One answer is that the change in the sacrament prayers signifies a critically important transition from acting alone to acting in Christ, with the corresponding increase in our capacity for righteousness. Before we bond ourselves to the Savior through broken-hearted contrition, we may have the will but do not have the self -discipline and strength of character to do what we should. After we symbolically make Christ part of us by partaking of the bread, his flesh, “the enabling power of the Atonement” (Elder Bednar) becomes active in our lives, and we have the power to do that which we were willing but unable to do on our own--“always remember him, and keep his commandments which he has given [us]” (D&C 20:77). Thus, the key difference between the prayer on the bread and the prayer on the water is that Christ is not part of us during the first prayer but is during the second because we have now partaken of his flesh.

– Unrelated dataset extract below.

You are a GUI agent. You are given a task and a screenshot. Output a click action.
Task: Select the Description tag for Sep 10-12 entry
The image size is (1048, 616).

So the prayer on the bread is about willing, the prayer on the water about doing. And yet, the prayer on the water says only, we “do always remember him,” not that we “do keep his commandments which he has given [us].” Why is there no statement about keeping the commandments in the second prayer? The answer is that such a statement would be redundant. Those who fully and continually remember Christ are born again. They “have no more disposition to do evil, but to do good continually” (Mosiah 5:2). It follows that they "do keep his commandments which he has given them.” Of course, ability to always remember him is itself a gift of grace, as the prayers indicate. We bring to Christ a willing heart. He produces in us a broken-hearted and contrite remembrance of his sacrifice on our behalf, a remembrance that empowers us to keep his commandments and, thus, sanctifies us.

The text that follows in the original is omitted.